I don't disagree with most of what you said there, with one (big) exception: What makes you think those are interim solutions? Because I'm pretty sure they are not.
psurge said:
I dunno, we've been hearing forever about how shaders that can do things like read the current framebuffer value and then write back are hard to implement with good performance... I guess I'd like to understand a bit more in detail why this is suddenly a good idea/workeable from a HW perspective.
Well, I'm not completely sure myself!
NVIDIA had a patent on this for a long time, it was filed around 2003, fwiw... The basic idea is to have a tiling architecture with a fixed number of tiles being worked on at the same time, and you can reserve/unreserve tiles with coverage masks etc. - it's not perfect, but I'm not sure you can do much better than that.
It does get more and more expensive the longer the M in RMW takes, though, since that's more simultaneous tiles and more potential data being blocked by tiles having already been reserved, though. But I doubt this is a massive problem in practice.
3dcgi said:
Why do you assume moving triangle setup to the shader will result in a performance improvement? It's likely that there are other data paths outside of the setup engine that limit performance to its current rate.

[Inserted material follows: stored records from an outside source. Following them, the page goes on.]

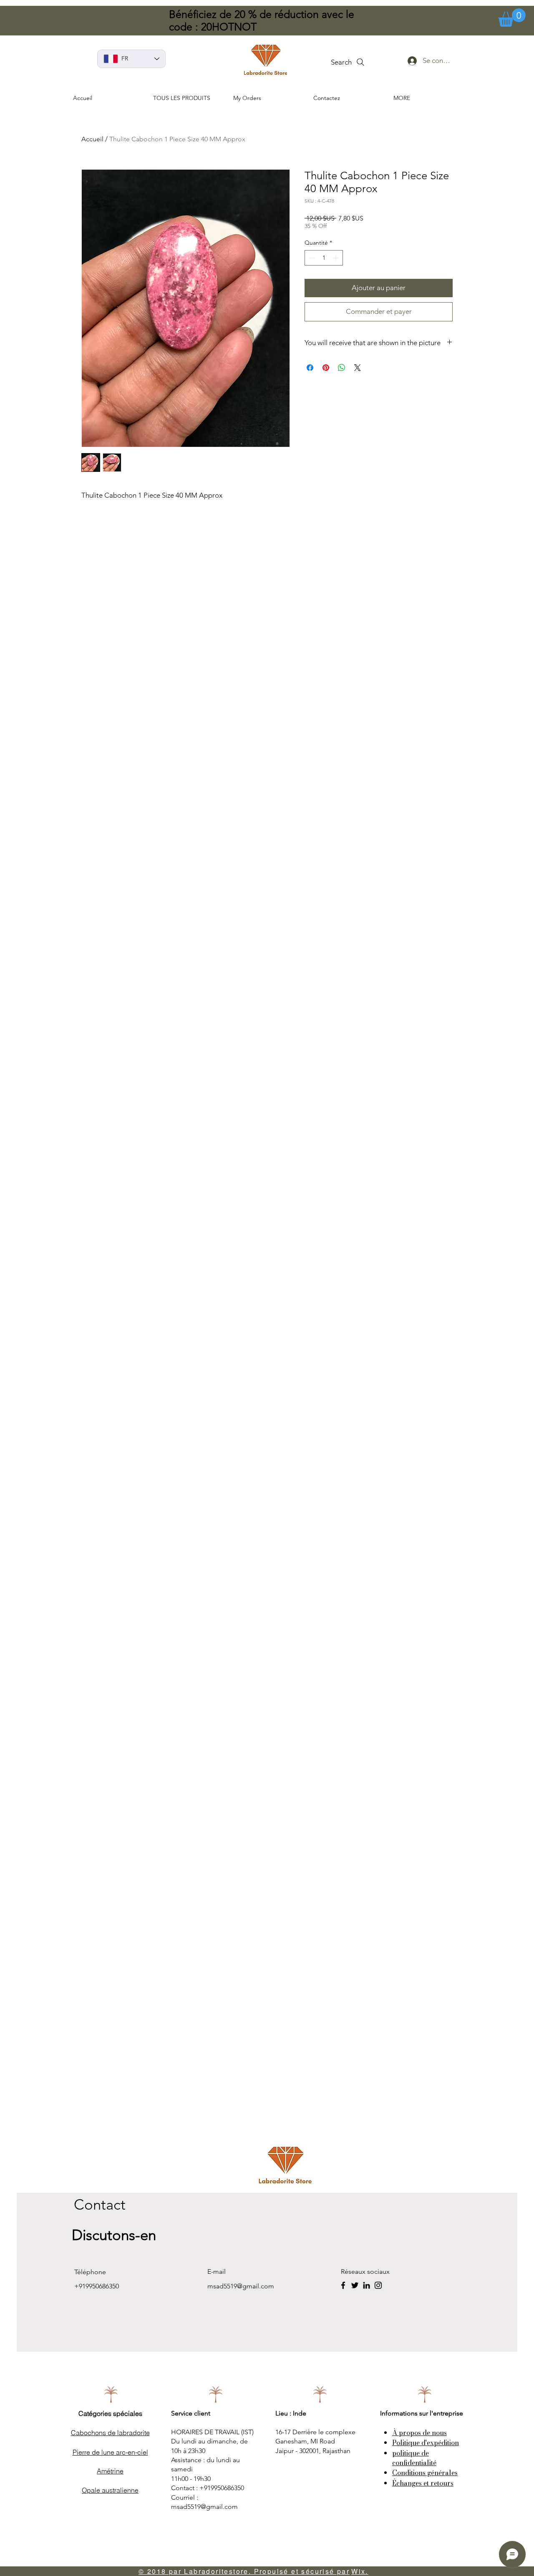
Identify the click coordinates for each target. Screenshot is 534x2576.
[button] (512, 17)
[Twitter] (355, 2285)
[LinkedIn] (366, 2285)
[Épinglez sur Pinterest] (326, 368)
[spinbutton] (323, 258)
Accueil (92, 139)
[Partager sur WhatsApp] (342, 368)
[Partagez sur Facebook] (310, 368)
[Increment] (336, 258)
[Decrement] (311, 258)
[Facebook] (343, 2285)
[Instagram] (378, 2285)
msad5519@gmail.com (240, 2286)
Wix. (359, 2571)
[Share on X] (358, 368)
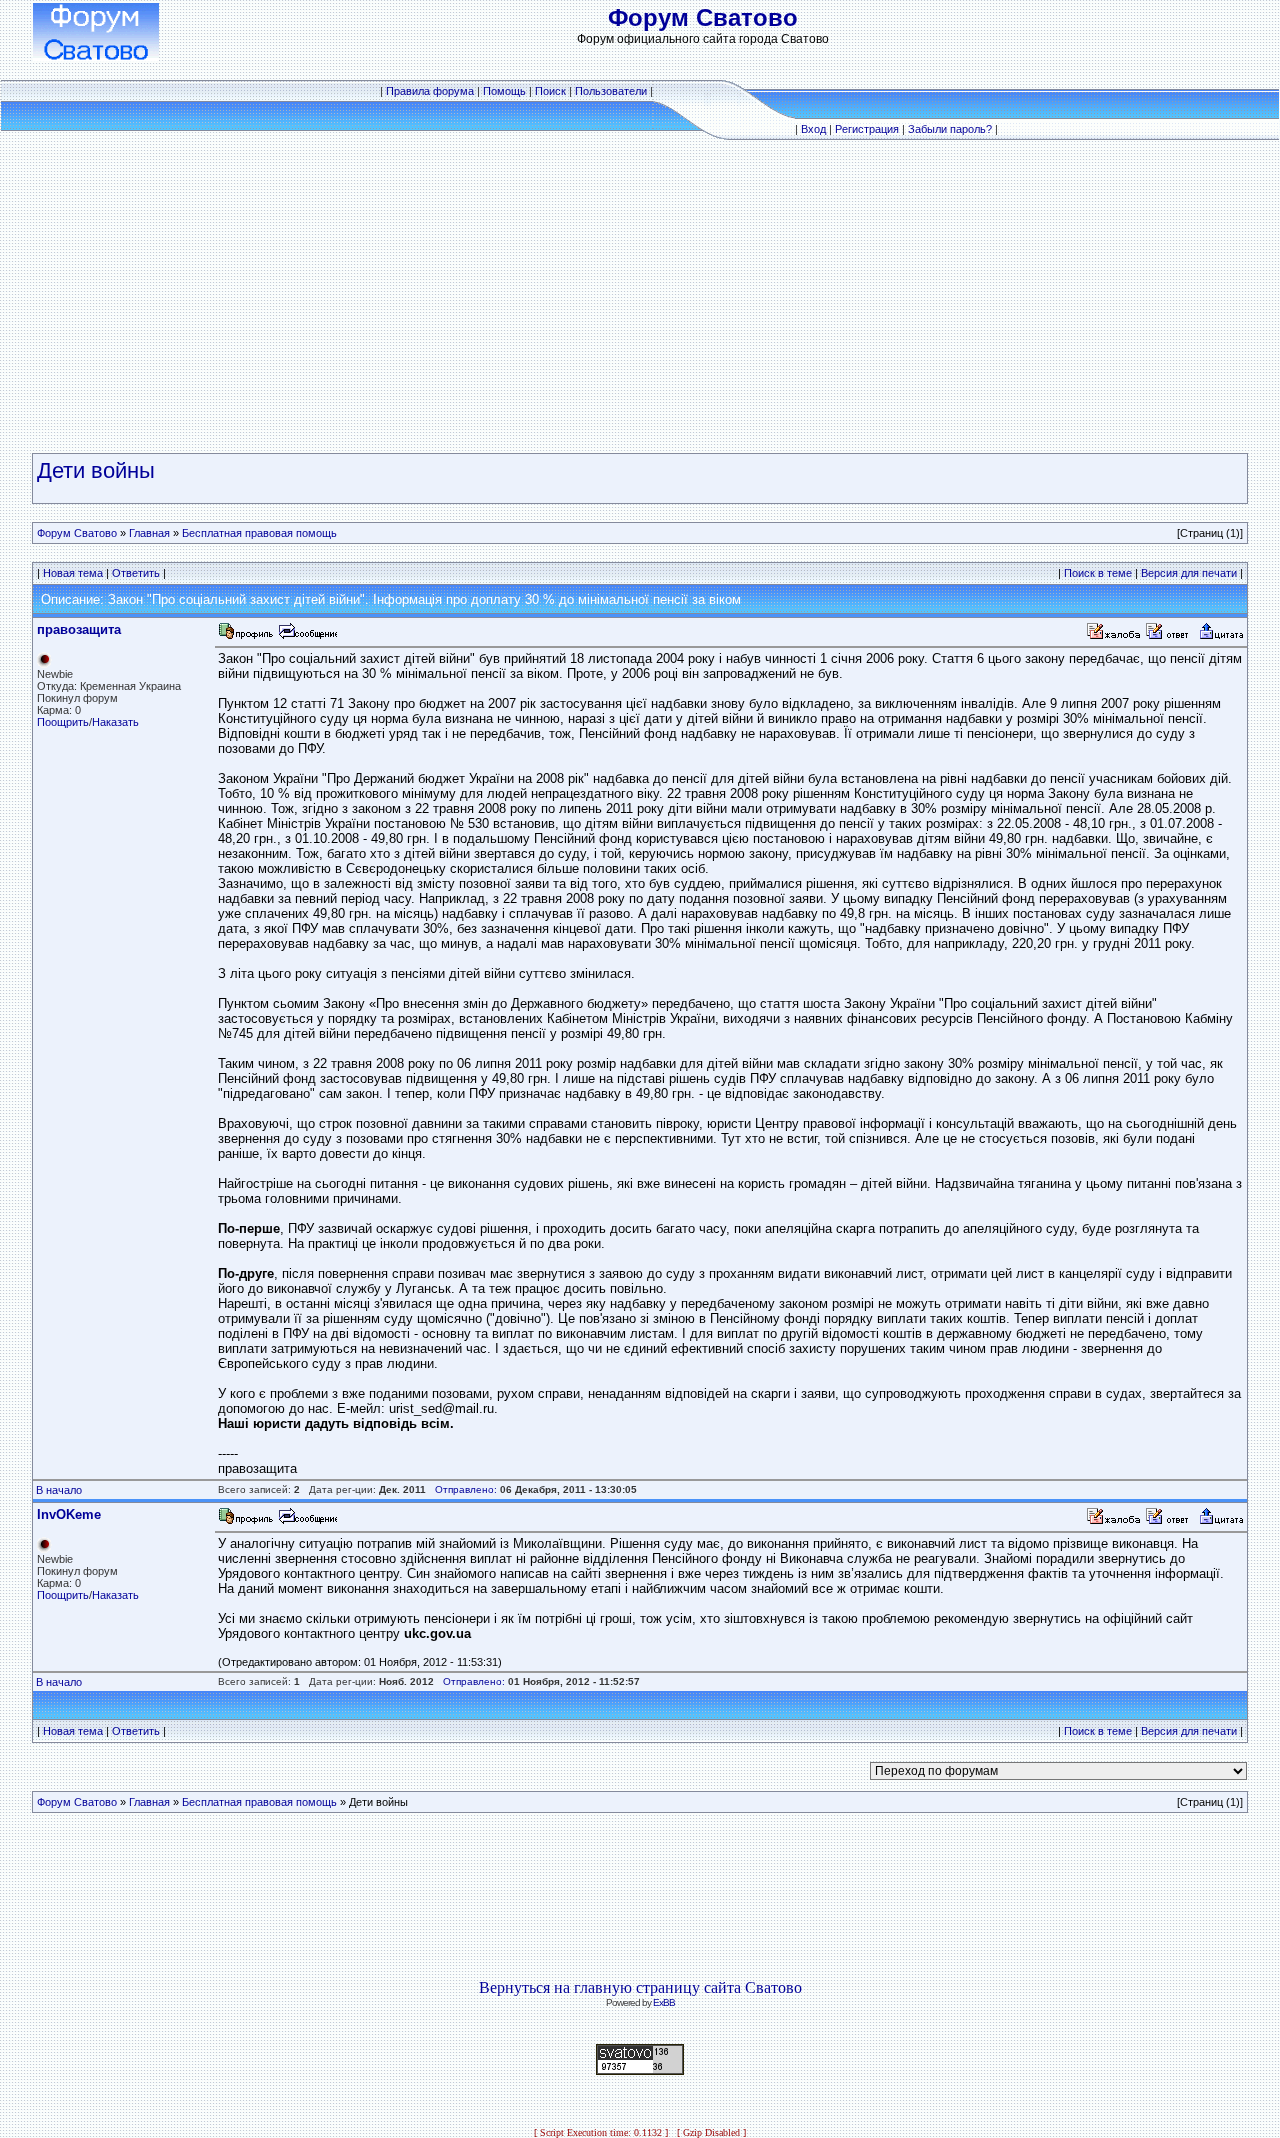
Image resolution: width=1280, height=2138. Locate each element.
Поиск (550, 91)
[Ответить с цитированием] (1170, 636)
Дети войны (96, 470)
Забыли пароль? (950, 129)
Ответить (136, 573)
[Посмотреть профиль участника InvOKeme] (246, 1521)
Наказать (115, 722)
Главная (149, 533)
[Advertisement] (640, 297)
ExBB (664, 2002)
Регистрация (867, 129)
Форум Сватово (77, 533)
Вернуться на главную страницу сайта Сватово (640, 1987)
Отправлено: (466, 1489)
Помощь (504, 91)
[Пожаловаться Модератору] (1114, 636)
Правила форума (430, 91)
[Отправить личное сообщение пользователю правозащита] (307, 636)
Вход (813, 129)
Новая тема (73, 573)
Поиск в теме (1098, 573)
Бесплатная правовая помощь (259, 533)
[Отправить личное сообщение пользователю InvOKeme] (307, 1521)
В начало (59, 1490)
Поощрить (63, 722)
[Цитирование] (1221, 636)
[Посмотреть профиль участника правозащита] (246, 636)
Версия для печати (1189, 573)
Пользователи (611, 91)
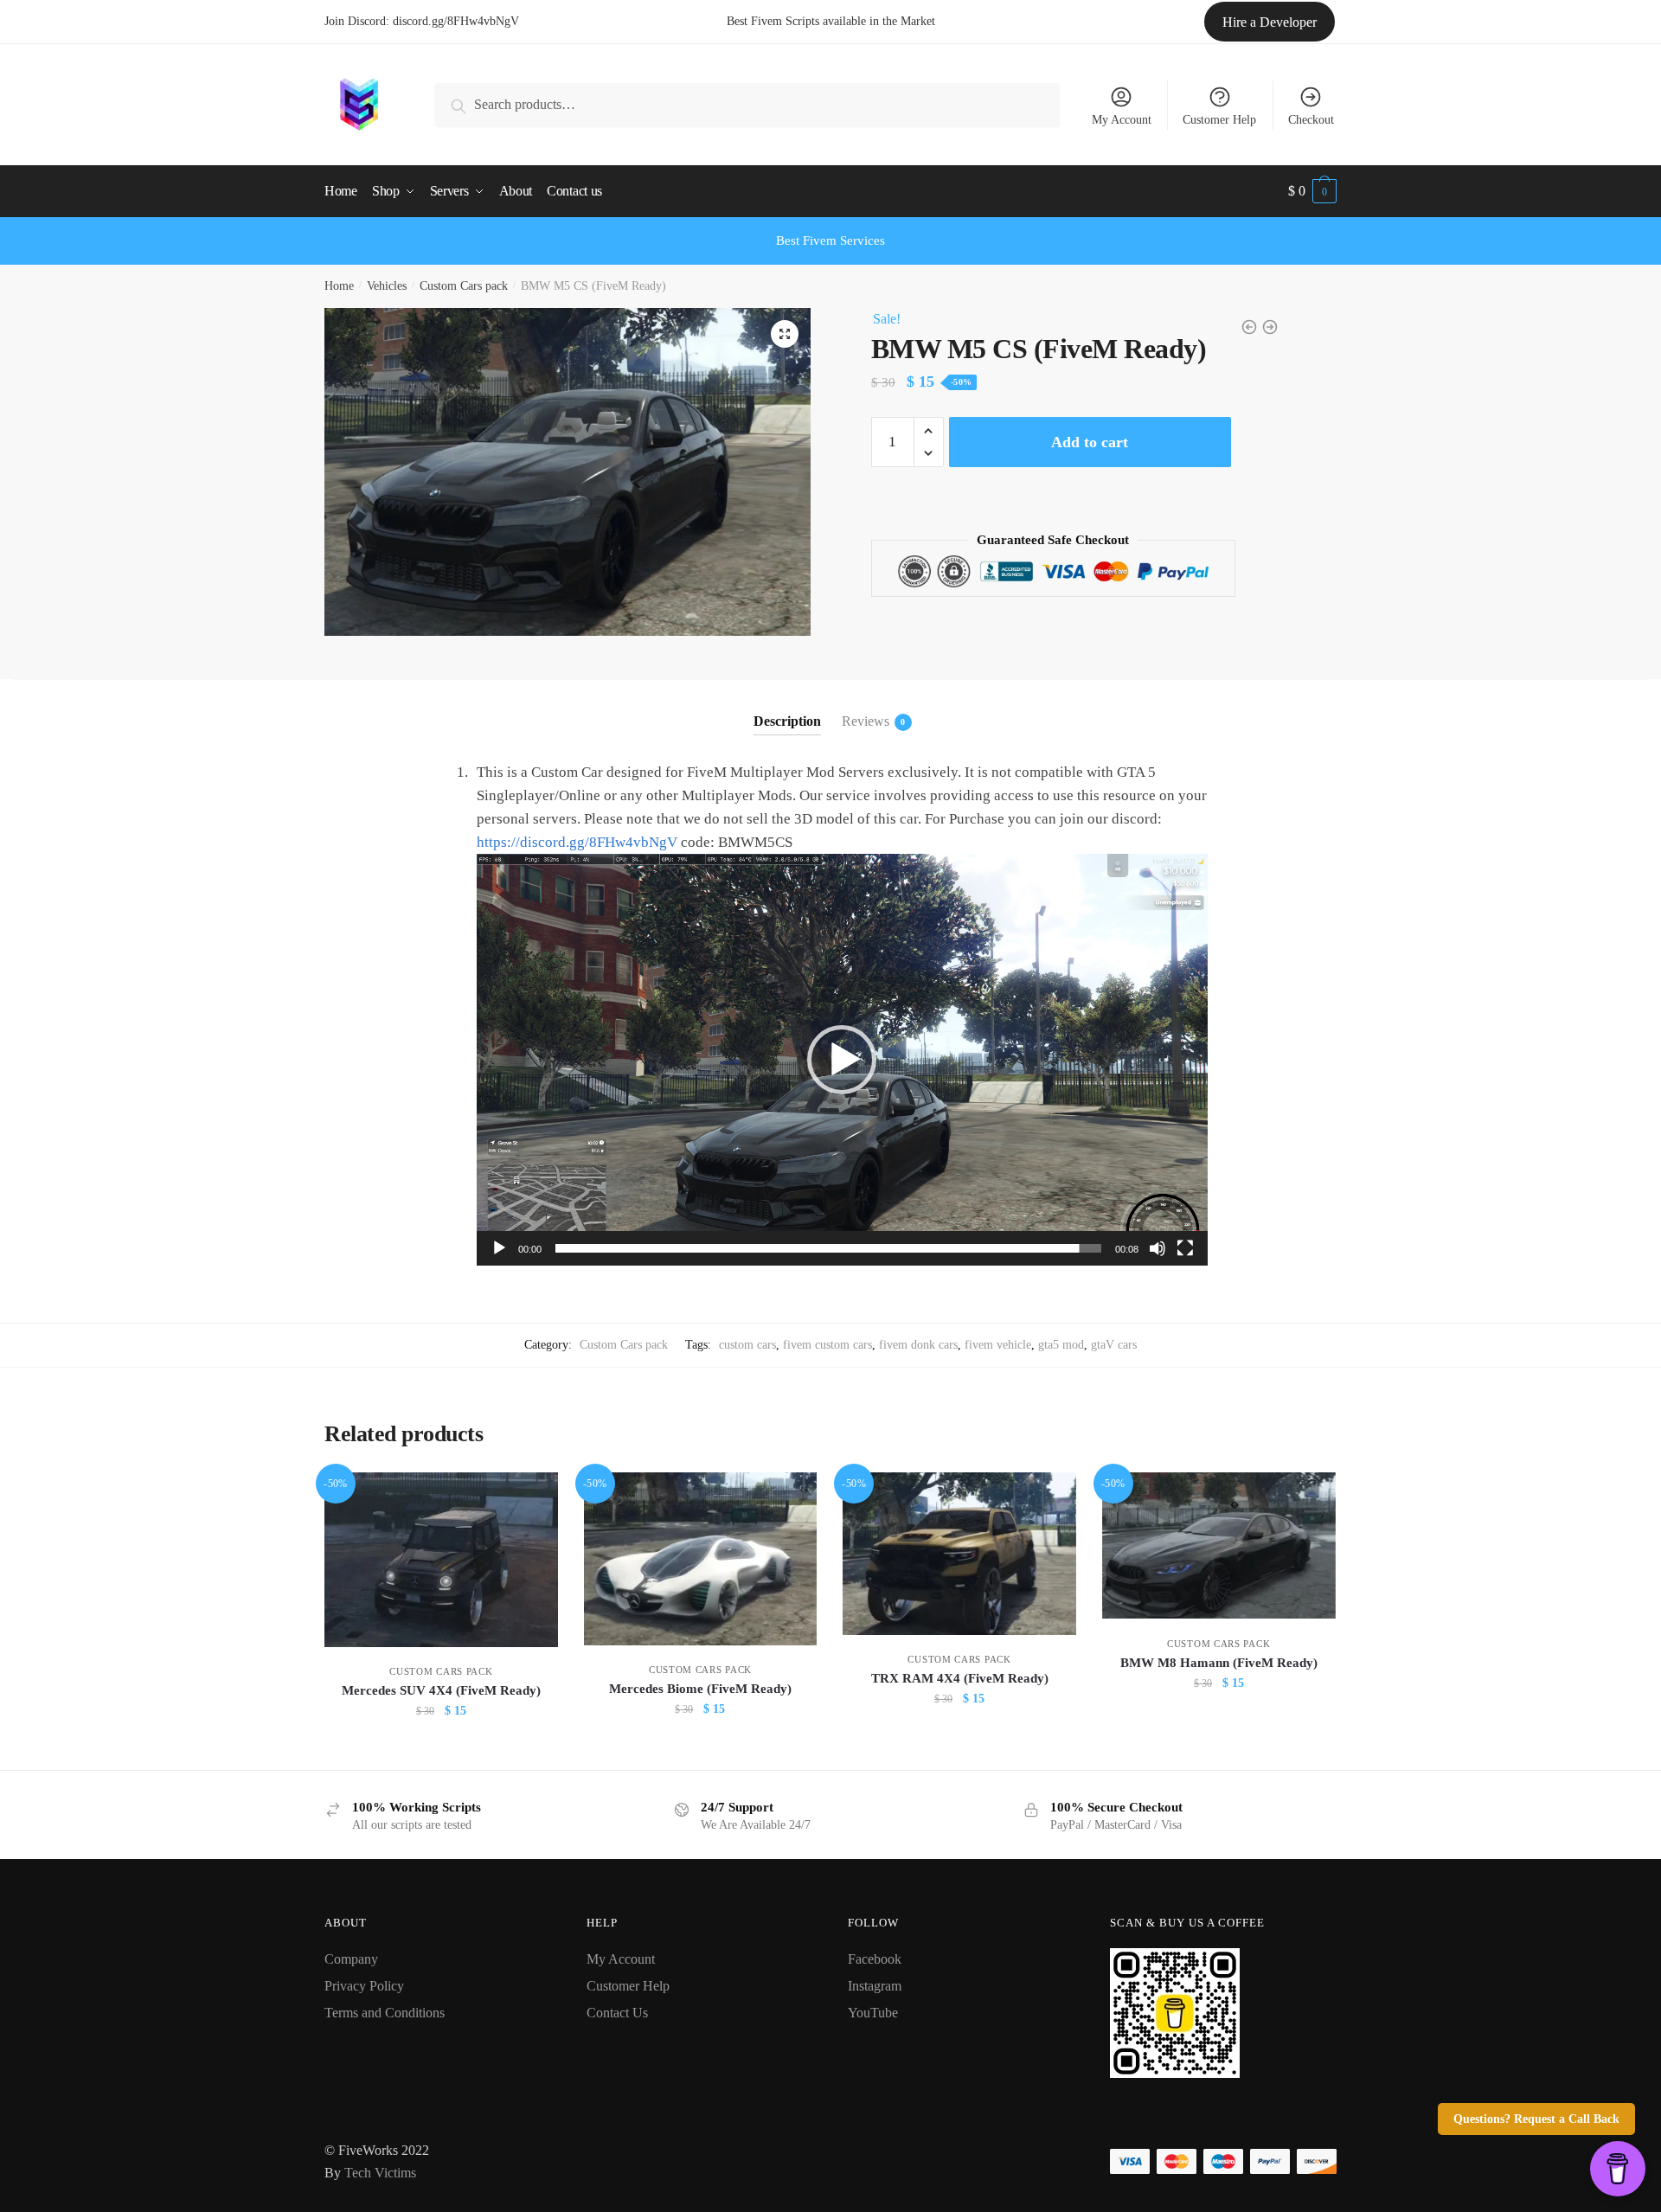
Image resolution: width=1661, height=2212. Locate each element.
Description (787, 721)
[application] (842, 1059)
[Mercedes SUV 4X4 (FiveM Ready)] (441, 1559)
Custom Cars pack (464, 285)
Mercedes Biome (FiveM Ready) (700, 1689)
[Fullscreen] (1185, 1248)
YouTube (873, 2012)
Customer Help (1219, 119)
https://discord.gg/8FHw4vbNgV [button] (577, 842)
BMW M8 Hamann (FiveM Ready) (1219, 1663)
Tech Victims (380, 2172)
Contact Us (617, 2012)
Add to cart (1089, 442)
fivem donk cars (918, 1344)
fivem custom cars (827, 1344)
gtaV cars (1114, 1344)
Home (339, 285)
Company (351, 1959)
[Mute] (1157, 1248)
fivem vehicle (998, 1344)
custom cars (747, 1344)
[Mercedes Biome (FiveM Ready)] (701, 1558)
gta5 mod (1061, 1344)
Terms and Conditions (384, 2012)
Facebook (874, 1959)
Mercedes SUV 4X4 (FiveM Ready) (441, 1690)
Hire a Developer (1269, 22)
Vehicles (387, 285)
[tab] (787, 707)
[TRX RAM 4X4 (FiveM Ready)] (959, 1553)
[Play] (499, 1248)
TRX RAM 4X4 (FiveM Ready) (960, 1678)
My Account (1121, 119)
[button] (841, 1059)
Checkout (1311, 119)
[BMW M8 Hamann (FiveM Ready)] (1219, 1545)
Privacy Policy (364, 1985)
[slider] (828, 1248)
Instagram (874, 1985)
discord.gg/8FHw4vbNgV (456, 21)
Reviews (865, 721)
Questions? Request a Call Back (1536, 2119)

Indeed, but I think those parts are potentially much less expensive to design for higher throughput than triangle setup - so there would still be hard limits, but they should be significantly higher.
AnarchX said:
But I do not expect more than a checkliste feature.
It will not be a 'checklist' feature, as it won't be on GeForce checklists and Tesla users couldn't care less about checklist features.
Throughput is obviously going to be a few to several times lower than FP32, but this is to be expected. Consider the DP CELL: It achieves 'only' 100GFlops in DP mode. If FP64 on G92 is 3-5x slower, it can still easily beat that.